Isabel Díaz Ayuso, en la Asamblea de Madrid.

Cuando a los inicios de la década de los ochenta Sabina estrenaba su Malas compañías, donde se incluía la conocida Pongamos que hablo de Madrid, poco o nada podía imaginar que algunos de sus versos terminarían siendo una terrible profecía. Cantaba Sabina en esta canción: los pájaros visitan al psiquiatra, las estrellas se olvidan de salir, la muerte pasa en ambulancias blancas, pongamos que hablo de Madrid. En días como hoy, más que nunca, la crónica de esas muertes anunciadas nos inquieta, nos angustia e incluso llega a aterrorizarnos por momentos.

Es verdad que la enfermedad es terrible, que el intento de conocerla es hasta ahora un viaje a lo desconocido donde no termina de verse la luz al final del túnel, pero también es verdad que el factor humano, en este caso de los políticos al frente del Gobierno de la Comunidad con Ayuso a la cabeza, está aportando un valor añadido a esa angustia que se percibe entre una ciudadanía madrileña desconcertada por los últimos acontecimientos protagonizados por la Presidenta y sus responsables en materia de salud pública.

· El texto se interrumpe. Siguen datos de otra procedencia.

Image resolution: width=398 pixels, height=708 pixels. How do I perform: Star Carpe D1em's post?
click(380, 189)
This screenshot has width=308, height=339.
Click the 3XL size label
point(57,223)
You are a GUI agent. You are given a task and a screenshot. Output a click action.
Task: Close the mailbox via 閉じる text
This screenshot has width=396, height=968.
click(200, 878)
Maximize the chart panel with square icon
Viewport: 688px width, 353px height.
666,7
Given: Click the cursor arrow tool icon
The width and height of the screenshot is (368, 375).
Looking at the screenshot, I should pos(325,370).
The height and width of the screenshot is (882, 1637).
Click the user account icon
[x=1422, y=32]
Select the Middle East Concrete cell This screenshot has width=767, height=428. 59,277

A la hora que esto escribo la rueda de prensa de la señora Ayuso ha sufrido ya dos retrasos injustificados a lo largo de la mañana y se espera se produzca esta tarde. La causa alegada para ello no es otra que la complejidad legal de las medidas a adoptar lo que no hace sino añadir más dudas sobre la solvencia intelectual de la Presidenta y su equipo porque no estamos ante algo que ocurriera ayer sino ante una tragedia que empezamos a sufrir hace seis más de seis meses y que ha azotado de manera especialmente cruel a esa Comunidad.

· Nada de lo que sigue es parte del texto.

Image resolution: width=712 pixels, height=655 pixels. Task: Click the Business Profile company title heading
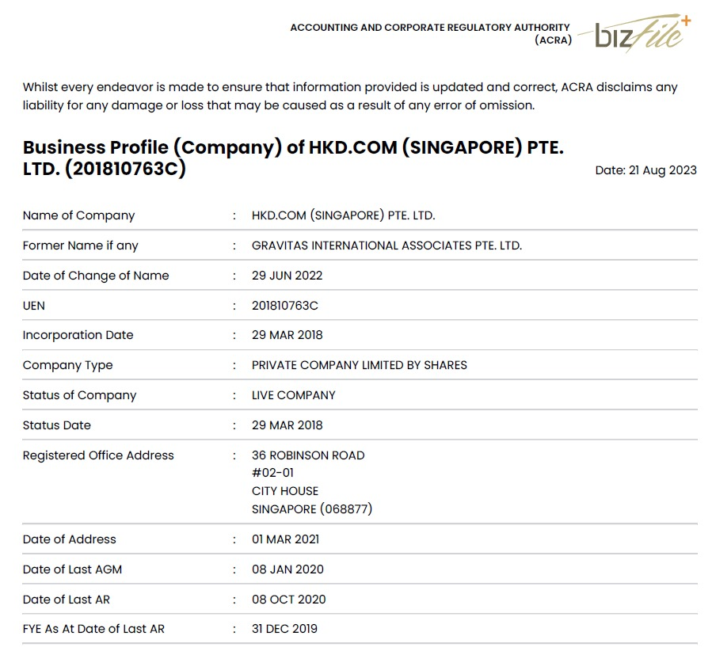click(x=293, y=158)
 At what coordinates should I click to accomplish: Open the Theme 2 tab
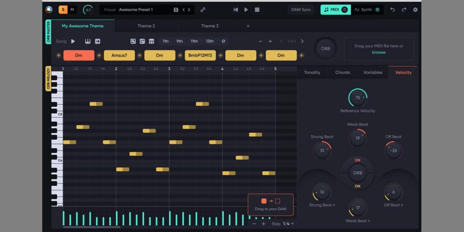[x=146, y=26]
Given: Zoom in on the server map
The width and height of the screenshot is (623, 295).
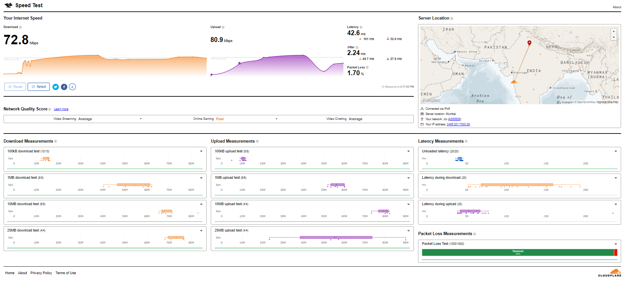Looking at the screenshot, I should tap(614, 32).
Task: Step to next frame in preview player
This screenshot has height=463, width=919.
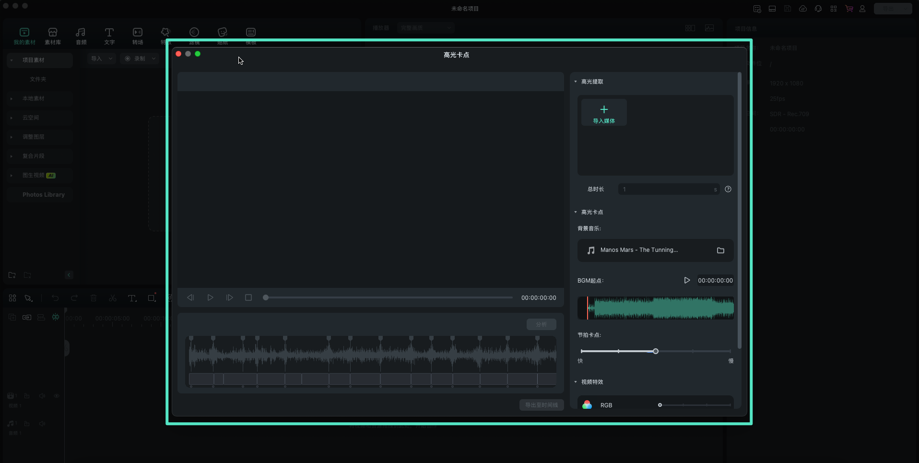Action: click(229, 297)
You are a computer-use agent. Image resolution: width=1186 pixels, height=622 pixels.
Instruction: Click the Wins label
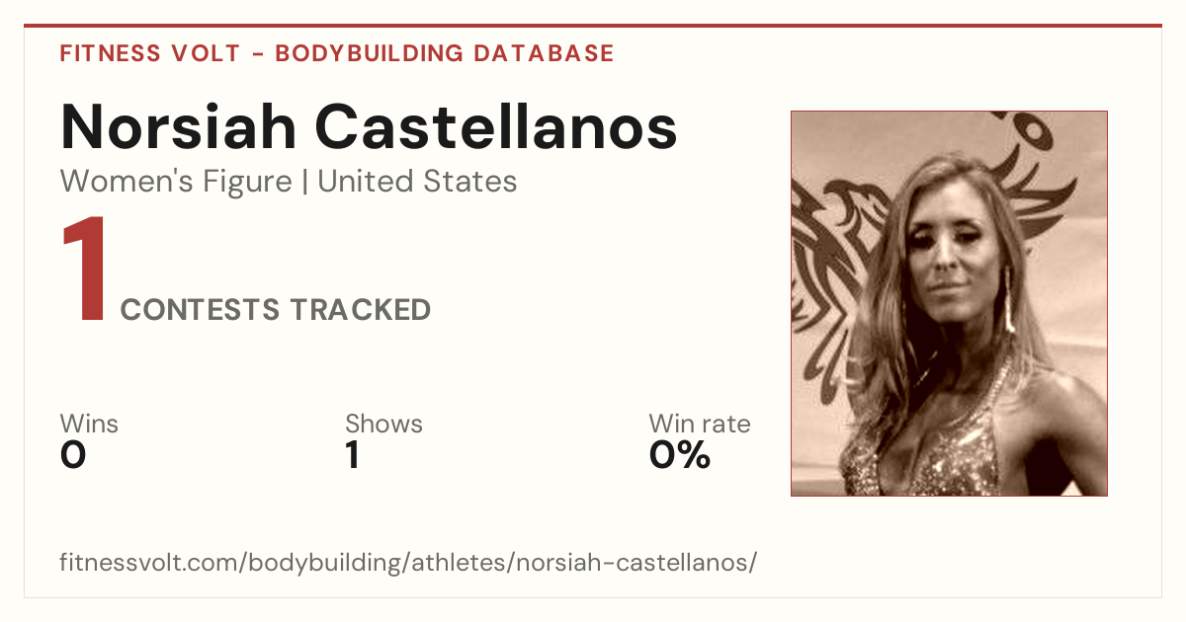[x=89, y=424]
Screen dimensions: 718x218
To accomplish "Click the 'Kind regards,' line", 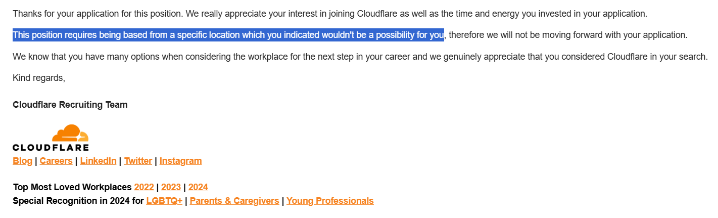I will pos(39,78).
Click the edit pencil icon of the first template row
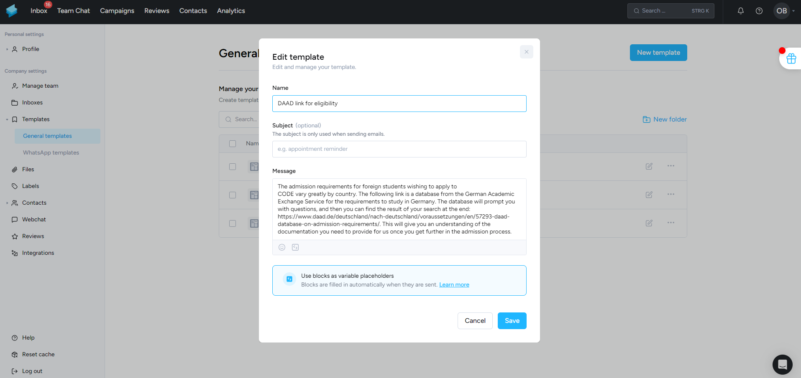Viewport: 801px width, 378px height. (x=649, y=166)
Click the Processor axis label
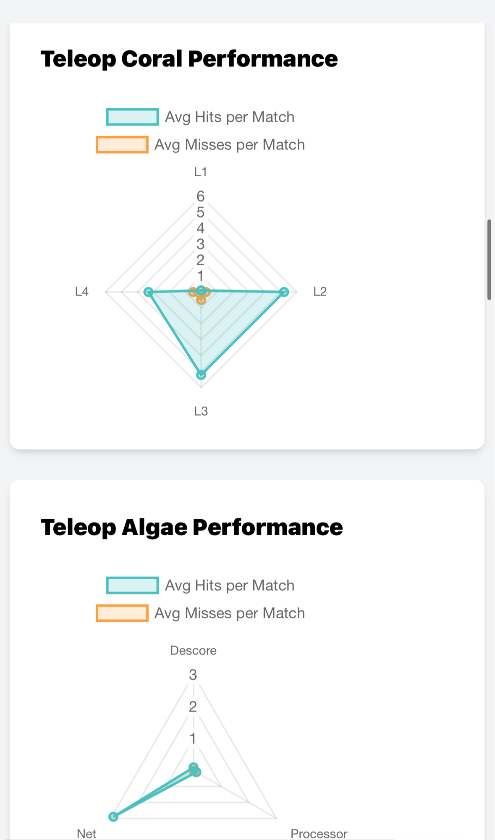 pos(319,833)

Cabría preguntarse ante tanta improvisación y dejadez dónde están ahora los cayetanos, esa suerte de adalides ruidosos de la libertad que pululaban hace unos meses por Núñez de Balboa en pleno corazón del Barrio de Salamanca mientras recibían el apoyo de la señora Ayuso desde la propia sede parlamentaria de la Comunidad. Y es que según la Presidenta lo de la propagación del virus tiene mucho que ver con aquellas Maneras de vivir que cantaran los legendarios Leño. Quiero pensar que ante la que se avecina habrán iniciado hace ya tiempo la diáspora hacia sus casas de vacaciones y sus cotos de caza donde ponerse a salvo del virus.

Y lo peor de todo es que Ayuso está sentando cátedra entre algunos barones autonómicos del Partido Popular, en especial el Presidente andaluz, Juanma Moreno, que permanece impasible ante el avance de la enfermedad en nuestra tierra donde hoy mismo se han comunicado más de mis seiscientos contagios en las últimas veinticuatro horas así como seis nuevas muertes. Mientras tanto el Presidente andaluz, acompañado por el consejero que fue incapaz de controlar una partida de carne mechá contaminada, sigue visitando pequeñas reformas en hospitales mientras la Atención Primaria colapsa y una cita en tu Centro de salud se ha convertido en la última versión de Esperando a Godot. Y para colmo el Virus del Nilo que se ha cobrado ya tres víctimas mortales en nuestra provincia al tiempo que incrementa de manera notable la angustia ciudadana.

Volviendo a Sabina y tal como están las cosas yo me pensaba aquella estrofa final: Cuando la muerte venga a visitarme, que me lleven al Sur donde nací, aquí no queda sitio para nadie, pongamos que hablo de Madrid.